Sometimes when I feel anxious I think about that. Though I don't think the number fifty-one does much to make me experience my wellness in and of itself, that expression does sometimes make me feel like laughing. Maybe that's the point of numerology. Generally numbers increase my anxiety because I don't understand them. I suppose it is in self defense that I want to dislike that which I do not understand. It's satisfying to find fifty-ones amusing now whenever I should happen across one.
I have decided to teach Physical Education this afternoon on a day when I really ought to be at home writing. The writing is something I tend to accomplish in bursts (punctuated by anxiety) because I can't seem to be motivated by the thought of being finished. I require external motivation like a child. A deadline, a boss, a client, whomever. It requires someone to waggle his eyebrows disapprovingly.

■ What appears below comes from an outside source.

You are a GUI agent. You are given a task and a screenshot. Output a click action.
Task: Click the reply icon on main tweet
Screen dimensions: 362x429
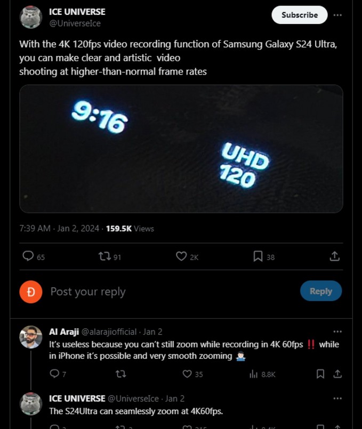click(28, 256)
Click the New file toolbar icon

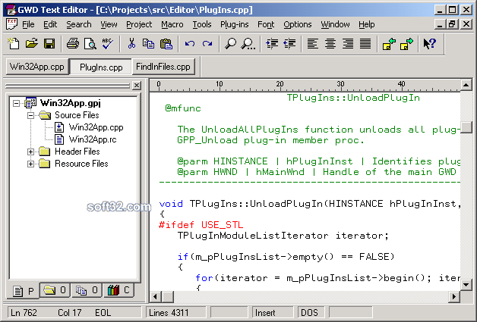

The rain has been torrential and the grass is finally turning green in spite of the fact the temperature hasn't gotten very warm. The fat white bunny who comes to my back door every morning has turned brown. I wish he could know how much I like him, how pleased I am to see him.
The rain means that Phys. Ed. will be an indoor thing today. Sometimes rain makes me feel good when it doesn't last forever and when my basement stays above the waterline.

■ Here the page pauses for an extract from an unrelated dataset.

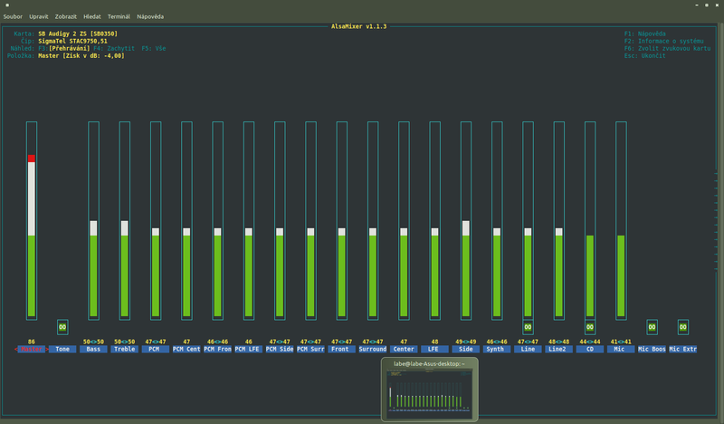Select the Master channel label
This screenshot has height=424, width=724.
(x=32, y=349)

Later this morning before going to teach, I will go to the dentist to have my new "bite guard" fitted. This time I'm going to try harder to wear it every night so I can stop grinding my teeth down to dust. I'm also going to try harder to make sure the dogs don't eat it.
Tomorrow morning we are going to a private screening of Spiderman 3 for Shawn's company. I fail to understand why they are having this screening, what the movie has to do with their business, but it's still a nice treat. When I think of how (foolishly) frightened I am by spiders it seems weird to imagine a man who is part spider looking as angelic as Tobey Maguire.
This morning I'm going to try and do some writing... and figure out how to rent out our house too.